Depicting Depersonalization Disorder
A Brazilian patient in her 30s was struggling with a severe form of obsessive-compulsive disorder (OCD) plus depersonalization that had responded poorly to drug treatment and psychotherapy. She pointed to this famous picture by Toni Frissell as being very representative of her feelings. This patient was particularly happy after finding something that could help her to depict such feelings to other people, especially family members.
Depersonalization disorder is characterized by prominent depersonalization and often derealization, without clinically notable psychotic, memory, or identity disturbances (1–3). It can appear as a solo diagnosis or can be comorbid with, or a transitory symptom of, various other psychiatric conditions, most commonly affective conditions with an anxiety component, OCD (4, 5), panic disorder, generalized anxiety, personality disorders, posttraumatic stress disorder (5, 6), and withdrawal syndrome.
Despite patients' difficulties in describing depersonalization, there is some overlap in the terms used, suggesting a feeling of different grades of detachment from the normal feeling of self. Some patients mention the feeling of looking at reality through fog, glass, or a window or as a vivid dream but not as part of something clearly real. Others mention impairment in feeling daily events as actually happening.

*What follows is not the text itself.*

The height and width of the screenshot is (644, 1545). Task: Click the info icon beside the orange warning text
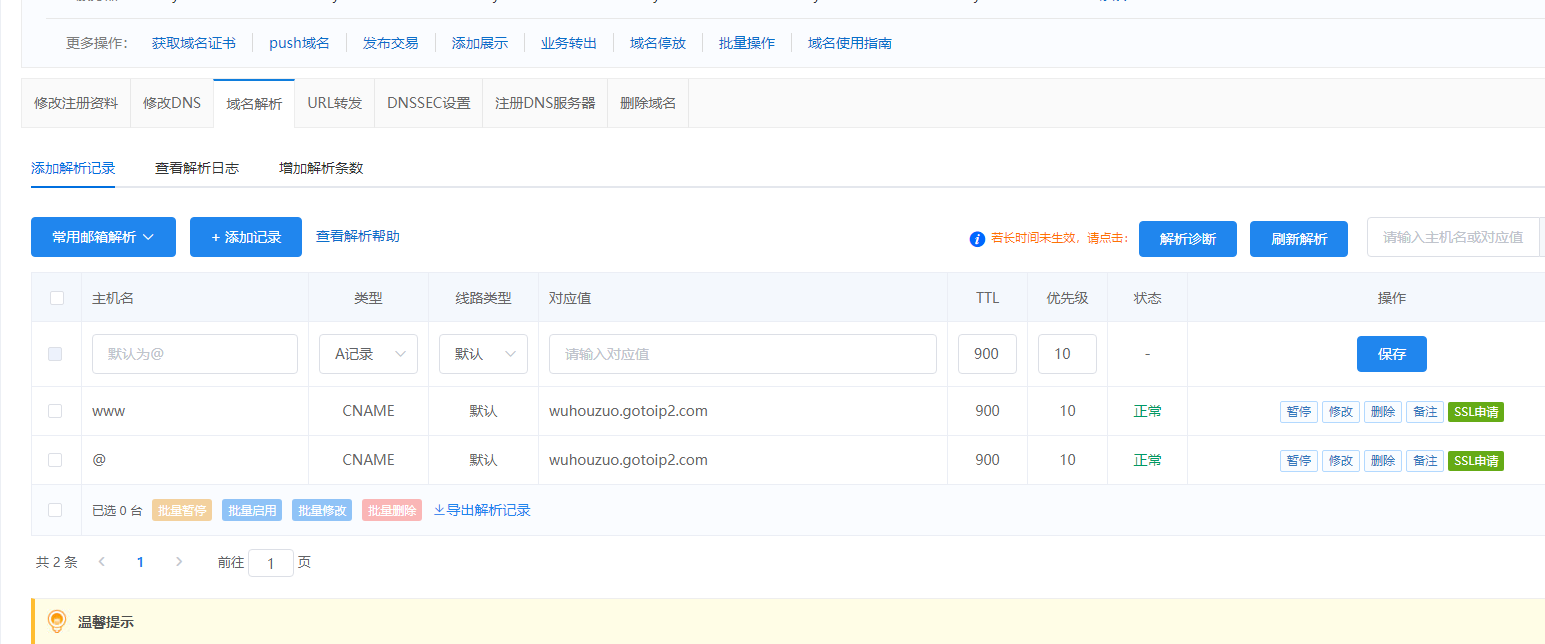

Because this model's face is the only body part in contact with the world where she actually lives (not under the water), we think this image is particularly representative in terms of depicting depersonalization disorder, which is usually very difficult for unaffected persons to comprehend. There is a frontier between the world outside and the underwater world, and this boundary appears to be tenuous but in reality is insurmountable.